[Start of section]

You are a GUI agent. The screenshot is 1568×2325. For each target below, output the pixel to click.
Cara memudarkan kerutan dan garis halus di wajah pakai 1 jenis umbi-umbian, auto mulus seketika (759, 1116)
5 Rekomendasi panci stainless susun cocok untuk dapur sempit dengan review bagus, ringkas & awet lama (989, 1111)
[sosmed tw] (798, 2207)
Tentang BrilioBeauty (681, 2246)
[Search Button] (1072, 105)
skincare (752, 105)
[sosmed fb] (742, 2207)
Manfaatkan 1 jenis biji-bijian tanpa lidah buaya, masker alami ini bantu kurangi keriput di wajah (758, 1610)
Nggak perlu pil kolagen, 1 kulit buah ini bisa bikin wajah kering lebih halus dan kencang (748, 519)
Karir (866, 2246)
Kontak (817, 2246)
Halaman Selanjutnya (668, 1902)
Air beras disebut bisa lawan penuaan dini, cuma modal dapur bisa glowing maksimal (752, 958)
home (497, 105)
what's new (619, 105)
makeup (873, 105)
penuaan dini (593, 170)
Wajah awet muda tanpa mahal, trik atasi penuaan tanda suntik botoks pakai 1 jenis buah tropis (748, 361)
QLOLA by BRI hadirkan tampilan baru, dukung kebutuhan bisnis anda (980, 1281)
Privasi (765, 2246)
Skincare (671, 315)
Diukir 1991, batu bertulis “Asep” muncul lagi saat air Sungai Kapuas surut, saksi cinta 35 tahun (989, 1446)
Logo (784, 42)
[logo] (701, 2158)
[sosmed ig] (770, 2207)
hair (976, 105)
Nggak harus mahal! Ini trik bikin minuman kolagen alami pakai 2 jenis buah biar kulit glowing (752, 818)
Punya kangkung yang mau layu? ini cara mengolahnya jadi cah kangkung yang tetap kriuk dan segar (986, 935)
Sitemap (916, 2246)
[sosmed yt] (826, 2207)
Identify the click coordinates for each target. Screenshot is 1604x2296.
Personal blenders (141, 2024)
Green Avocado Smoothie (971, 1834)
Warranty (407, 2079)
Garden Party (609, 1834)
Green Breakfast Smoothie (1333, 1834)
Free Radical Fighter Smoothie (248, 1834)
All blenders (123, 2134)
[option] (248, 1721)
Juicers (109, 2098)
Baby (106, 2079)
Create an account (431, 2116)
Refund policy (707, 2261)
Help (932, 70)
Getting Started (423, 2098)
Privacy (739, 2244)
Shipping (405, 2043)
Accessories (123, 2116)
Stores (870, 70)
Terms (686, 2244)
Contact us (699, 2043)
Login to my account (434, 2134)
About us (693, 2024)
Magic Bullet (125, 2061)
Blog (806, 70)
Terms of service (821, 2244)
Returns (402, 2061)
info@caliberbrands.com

[End of section]

▶ _What you should do_
All of the material above should be printed out in full, word for word.

▶ _Task answer_
You are a GUI agent. The screenshot is 1568×2325. For each target below, output the pixel to click.
Cara memudarkan kerutan dan garis halus di wajah pakai 1 jenis umbi-umbian, auto mulus seketika (759, 1116)
5 Rekomendasi panci stainless susun cocok untuk dapur sempit dengan review bagus, ringkas & awet lama (989, 1111)
[sosmed tw] (798, 2207)
Tentang BrilioBeauty (681, 2246)
[Search Button] (1072, 105)
skincare (752, 105)
[sosmed fb] (742, 2207)
Manfaatkan 1 jenis biji-bijian tanpa lidah buaya, masker alami ini bantu kurangi keriput di wajah (758, 1610)
Nggak perlu pil kolagen, 1 kulit buah ini bisa bikin wajah kering lebih halus dan kencang (748, 519)
Karir (866, 2246)
Kontak (817, 2246)
Halaman Selanjutnya (668, 1902)
Air beras disebut bisa lawan penuaan dini, cuma modal dapur bisa glowing maksimal (752, 958)
home (497, 105)
what's new (619, 105)
makeup (873, 105)
penuaan dini (593, 170)
Wajah awet muda tanpa mahal, trik atasi penuaan tanda suntik botoks pakai 1 jenis buah tropis (748, 361)
QLOLA by BRI hadirkan tampilan baru, dukung kebutuhan bisnis anda (980, 1281)
Privasi (765, 2246)
Skincare (671, 315)
Diukir 1991, batu bertulis “Asep” muncul lagi saat air Sungai Kapuas surut, saksi cinta 35 tahun (989, 1446)
Logo (784, 42)
[logo] (701, 2158)
[sosmed ig] (770, 2207)
hair (976, 105)
Nggak harus mahal! Ini trik bikin minuman kolagen alami pakai 2 jenis buah biar kulit glowing (752, 818)
Punya kangkung yang mau layu? ini cara mengolahnya jadi cah kangkung yang tetap kriuk dan segar (986, 935)
Sitemap (916, 2246)
[sosmed yt] (826, 2207)
Identify the click coordinates for each target. Screenshot is 1604x2296.
Personal blenders (141, 2024)
Green Avocado Smoothie (971, 1834)
Warranty (407, 2079)
Garden Party (609, 1834)
Green Breakfast Smoothie (1333, 1834)
Free Radical Fighter Smoothie (248, 1834)
All blenders (123, 2134)
[option] (248, 1721)
Juicers (109, 2098)
Baby (106, 2079)
Create an account (431, 2116)
Refund policy (707, 2261)
Help (932, 70)
Getting Started (423, 2098)
Privacy (739, 2244)
Shipping (405, 2043)
Accessories (123, 2116)
Stores (870, 70)
Terms (686, 2244)
Contact us (699, 2043)
Login to my account (434, 2134)
About us (693, 2024)
Magic Bullet (125, 2061)
Blog (806, 70)
Terms of service (821, 2244)
Returns (402, 2061)
info@caliberbrands.com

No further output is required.